“Do good things come to those who wait? I don’t know; I guess it all depends. Growing up, they said my age group belonged to the microwave generation —impatient, wanting everything “popcorn quick.” That made it especially hard when I couldn’t accomplish my dreams instantly.
My journey in competitive swimming began when I was only a 5-year-old. I remember those early practices where the promise of a tootsie roll at the end of each lap was my only motivation to keep going. However, as I paddled through the years, my love for the sport took root, growing with me from junior high to college.
I wasn’t always the fastest, and to soften the blow of losing a race, my dad often told me, “You’re a late bloomer, Toby.” Giving me hope that one day, I would attain the victory.
A late bloomer is a phrase he used to describe a person who fulfills their potential later than expected; they often have talents that aren’t visible to others initially.
My dedication was unwavering as I continued, but my speed in the pool could have been more impressive, particularly toward the end of high school and into college. I wasn’t the slowest, but my gold medal was often out of reach. I often took solace in the fact that “I’m a late bloomer.” Just like my dad said.
In the lull between high school and college, I stumbled upon triathlons. This thrilling combination of endurance sports had my heart racing even before I hit the starting line. I knew I was no longer a late bloomer and was delighted to win first place in my age group.
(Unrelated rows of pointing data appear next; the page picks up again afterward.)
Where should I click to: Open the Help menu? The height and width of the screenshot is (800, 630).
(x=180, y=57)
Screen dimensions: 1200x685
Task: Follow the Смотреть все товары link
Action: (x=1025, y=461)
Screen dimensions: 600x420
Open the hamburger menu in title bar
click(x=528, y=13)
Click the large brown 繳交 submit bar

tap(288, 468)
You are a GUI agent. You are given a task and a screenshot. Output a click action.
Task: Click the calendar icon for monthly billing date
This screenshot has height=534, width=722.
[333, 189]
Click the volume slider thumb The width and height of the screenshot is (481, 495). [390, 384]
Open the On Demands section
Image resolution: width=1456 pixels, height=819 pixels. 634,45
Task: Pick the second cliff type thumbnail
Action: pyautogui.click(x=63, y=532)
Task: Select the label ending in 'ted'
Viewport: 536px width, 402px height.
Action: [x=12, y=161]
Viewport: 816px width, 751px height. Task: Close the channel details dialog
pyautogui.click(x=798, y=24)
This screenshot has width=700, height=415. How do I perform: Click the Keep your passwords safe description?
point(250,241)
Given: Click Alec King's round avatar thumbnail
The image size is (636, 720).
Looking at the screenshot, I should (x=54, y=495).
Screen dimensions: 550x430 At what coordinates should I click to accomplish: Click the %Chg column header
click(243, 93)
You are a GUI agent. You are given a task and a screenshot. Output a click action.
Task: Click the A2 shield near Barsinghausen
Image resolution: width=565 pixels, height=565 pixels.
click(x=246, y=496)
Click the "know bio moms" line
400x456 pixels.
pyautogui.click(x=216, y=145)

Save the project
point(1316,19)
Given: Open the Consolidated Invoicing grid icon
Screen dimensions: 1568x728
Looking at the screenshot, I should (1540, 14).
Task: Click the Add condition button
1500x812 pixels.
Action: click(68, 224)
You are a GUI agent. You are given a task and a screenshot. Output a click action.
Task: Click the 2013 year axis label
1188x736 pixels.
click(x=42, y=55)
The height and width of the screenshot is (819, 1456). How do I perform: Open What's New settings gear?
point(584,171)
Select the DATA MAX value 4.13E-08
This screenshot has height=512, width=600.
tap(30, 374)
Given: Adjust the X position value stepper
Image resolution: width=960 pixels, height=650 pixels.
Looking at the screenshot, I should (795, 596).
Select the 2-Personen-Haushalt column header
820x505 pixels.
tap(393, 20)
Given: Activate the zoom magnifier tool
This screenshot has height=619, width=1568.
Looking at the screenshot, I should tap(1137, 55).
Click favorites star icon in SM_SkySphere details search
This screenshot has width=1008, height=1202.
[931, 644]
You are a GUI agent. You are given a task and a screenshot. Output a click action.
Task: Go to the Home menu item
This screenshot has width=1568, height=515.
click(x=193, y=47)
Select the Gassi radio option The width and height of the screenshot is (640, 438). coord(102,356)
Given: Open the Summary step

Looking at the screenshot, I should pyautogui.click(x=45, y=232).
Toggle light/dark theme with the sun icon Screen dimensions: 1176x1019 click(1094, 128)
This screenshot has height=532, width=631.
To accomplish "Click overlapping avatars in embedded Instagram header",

My victory could have been more impressive after discovering I was the only one racing in my age group, winning by default. It turned out I was still a late bloomer.
When I finally let go of the notion that I was going to be a professional swimmer, it initially felt like an admission of defeat, but it was really a recalibration of direction.
While I could feel my ego taking a hit, always in the back of my mind, I heard my dad’s voice, “It’s okay, Toby, you’re just a late bloomer.” A course change isn’t about accepting failure but acknowledging the many avenues to the finish line.
Not hitting it big in the pool wasn’t a failure. Instead, it was life nudging me to look beyond, to find where my natural strengths lay. Sometimes, instead of focusing on “what might have been,” you must look at “what could still be.”
A common belief is that shifting goals is akin to giving up. But that’s not the whole truth.
Remember, only you know your own heart. Shifting your focus isn’t necessarily waving the white flag — it might just be the turn you need toward your real win. Sticking with a lost cause doesn’t make you a hero —sometimes, the real bravery is in stepping away from the familiar and venturing into the new.
Being a late bloomer doesn’t always mean you’ll grow where you’re originally planted. If life compels you to reroute and venture in a different direction, don’t mistake it for failure. Instead, it’s a sign that your success is about to blossom — you’re just a late bloomer.
It’s not about the speed you reach your goals but more about the resilience and determination you develop along the way. Developing the ability to change course when the initial plan doesn’t work out and seeking success on a path less traveled.
As a kid, I’d listen to my father’s words and feel a comforting sense of validation. Now, those words resonate with even deeper significance. They remind me that it’s OK to take my time and that blooming late doesn’t mean blooming any less brilliantly.
Don’t be quick to deem your ventures as failures if they don’t work out as planned. It’s all part of our unique blooming process.
Sometimes, the journey you’ve embarked upon isn’t the one that will ferry you to the shores of success.
Being a late bloomer doesn’t necessarily mean you’ve missed the boat. Sometimes, it means you’re getting ready to captain your own ship.